Of course, it was not without its faulty consequences.
But modern technology allows parents to discover the sex of the foetus, and many choose to abort if they are carrying a girl. In some regions, there is now a serious imbalance between men and women.
Some point to these examples as a means of learning from the past in order to improve population control efforts going forward. Of course the term 'population control' was deemed to have negative authoritarian connotations and so they adopted such terms as 'women's rights and reproductive rights'. Some see women as being the magic silver bullet to end the world's population problem.
According to Adrienne Germain, that is the main lesson we should learn from the past 50 years. 
"I have a profound conviction that if you give women the tools they need - education, employment, contraception, safe abortion - then they will make the choices that benefit society," she says.
I'm a bit skeptical of this.

So lets look at what would be an ideal situation; Canada. A place of vast economic prosperity where women's and reproductive rights are protected.

If a country wanted to simply maintain their population growth at zero (simple generational replacement - two parents have two children - population does not grow or decrease) then the birth rate for the country should be 2.33 per woman. Its been noted that economic prosperity helps to bring down fertility rates as does the protection of women's and reproductive rights.

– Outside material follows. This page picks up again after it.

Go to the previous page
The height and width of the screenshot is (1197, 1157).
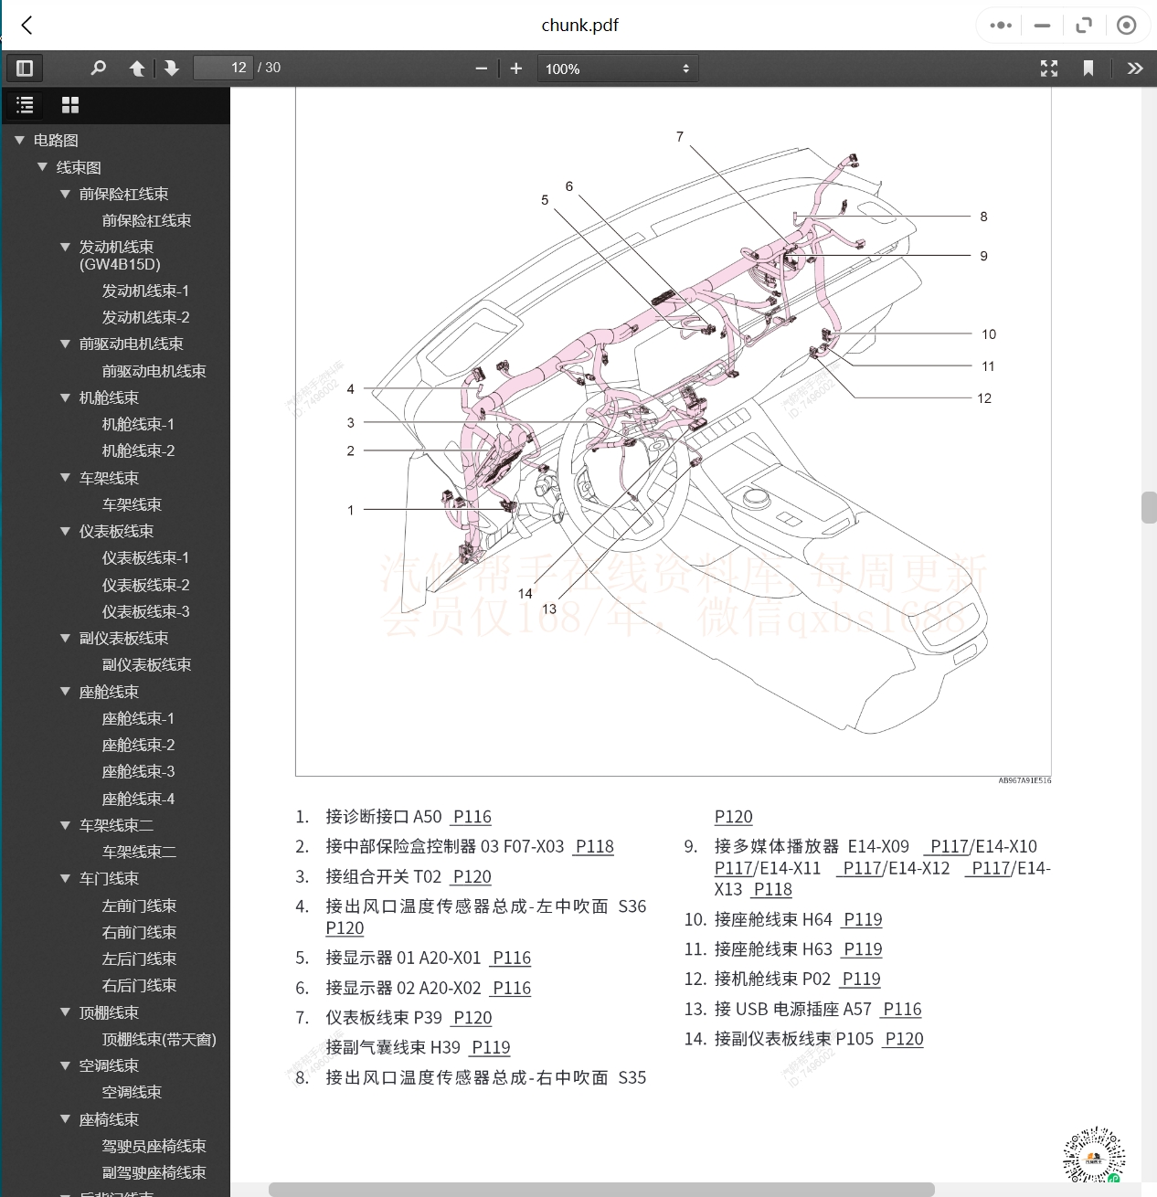(x=136, y=68)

So Canada, an economically and socially healthy country could be see maintaining the status quo as being sustainable. The Canadian birth rate is 1.58. Canadians are breeding themselves out of existence. How is that a benefit to society?

 At some point a tipping point will be reached when economically rich nations can't make up their lack of numbers by bringing in people from impoverished nations to meet the societal need for workers. As was seen during the immediate aftermath of the black death, as the population fell, there were less workers who were able to earn higher wages due to the decrease in the labour supply.

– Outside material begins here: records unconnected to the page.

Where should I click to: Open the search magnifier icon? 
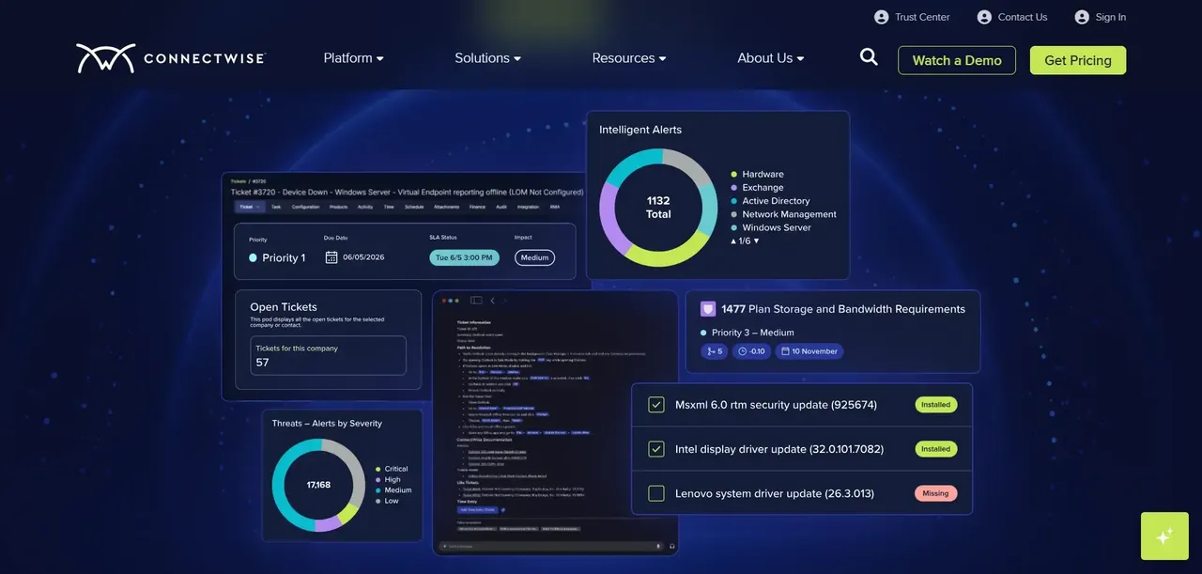[869, 57]
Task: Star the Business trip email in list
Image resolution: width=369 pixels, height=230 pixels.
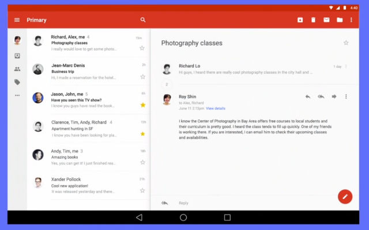Action: [142, 76]
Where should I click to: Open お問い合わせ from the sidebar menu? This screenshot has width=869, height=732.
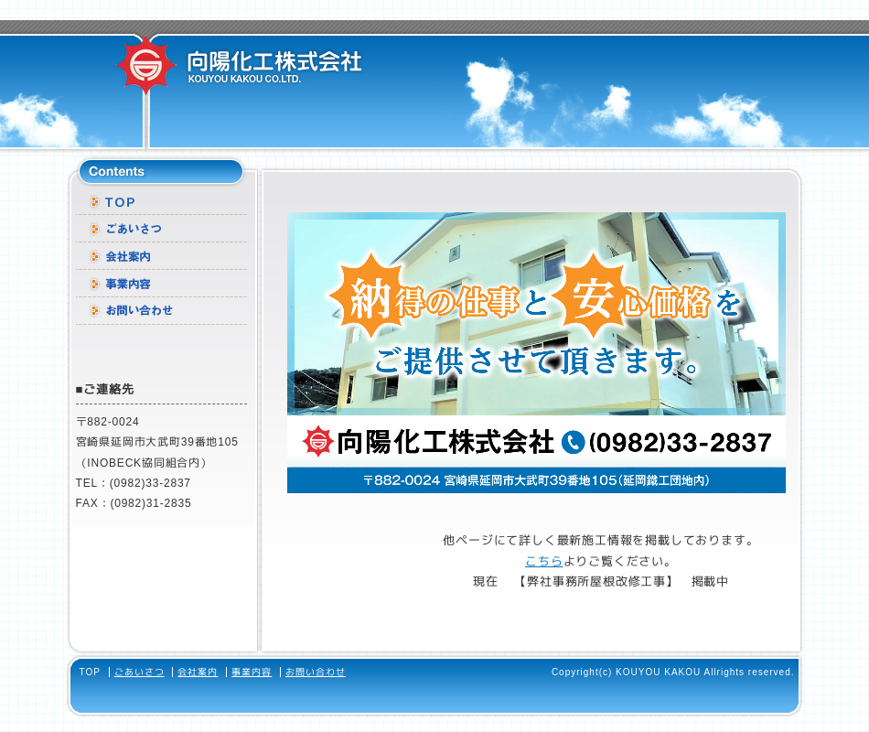[139, 311]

If economic prosperity reduces fertility rates and lower fertility rates reduce the labour supply pushing up wages, it would seem that rich nations could see a demographic downward spiral that could place their societies in peril.

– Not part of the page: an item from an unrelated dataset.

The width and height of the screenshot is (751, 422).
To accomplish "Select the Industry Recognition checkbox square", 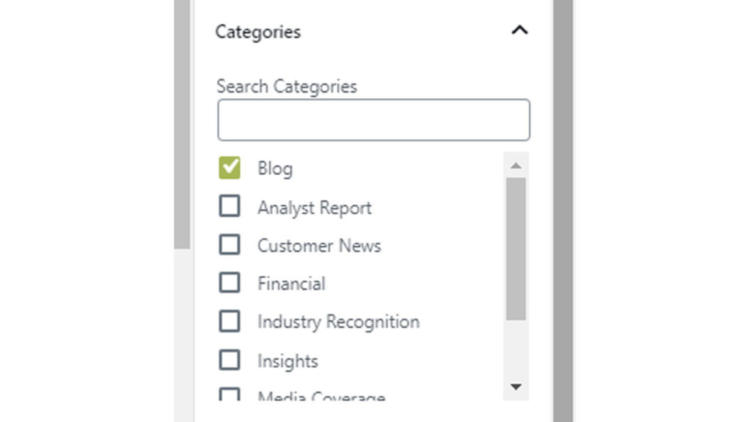I will pos(230,321).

Lets hope that the women in such societies recognize this pattern and alter their birth rates accordingly. So it would seem that the solution for the world's population problem is the leveling of the economic playing field that would help to decrease the fertility rates of those impoverished nations driving world population growth.
In 1968, the American biologist Paul Ehrlich caused a stir with his bestselling book, The Population Bomb, which suggested that it was already too late to save some countries from the dire effects of overpopulation, which would result in ecological disaster and the deaths of hundreds of millions of people in the 1970s. 
Instead, governments should concentrate on drastically reducing population growth. He said financial assistance should be given only to those nations with a realistic chance of bringing birth rates down. Compulsory measures were not to be ruled out. 
Western experts and local elites in the developing world soon imposed targets for reductions in family size, and used military analogies to drive home the urgency, says Matthew Connelly, a historian of population control at Columbia University in New York.
That was then. Now they are trying to get away from such heavy handed control mechanisms and its perhaps not surprising to see where they are looking for solutions.
Meanwhile, Paul Ehrlich has also amended his view of the issue. 
If he were to write his book today, "I wouldn't focus on the poverty-stricken masses", he told the BBC. 
"I would focus on there being too many rich people. It's crystal clear that we can't support seven billion people in the style of the wealthier Americans."
Economic redistribution.

Its not the poor that are the problem. Its the rich.

 I think that Chairman Mao and Brother Stalin would be happy to see the West finally see the light.

 Of course they both already did their part for reducing the world population by murdering tens of millions.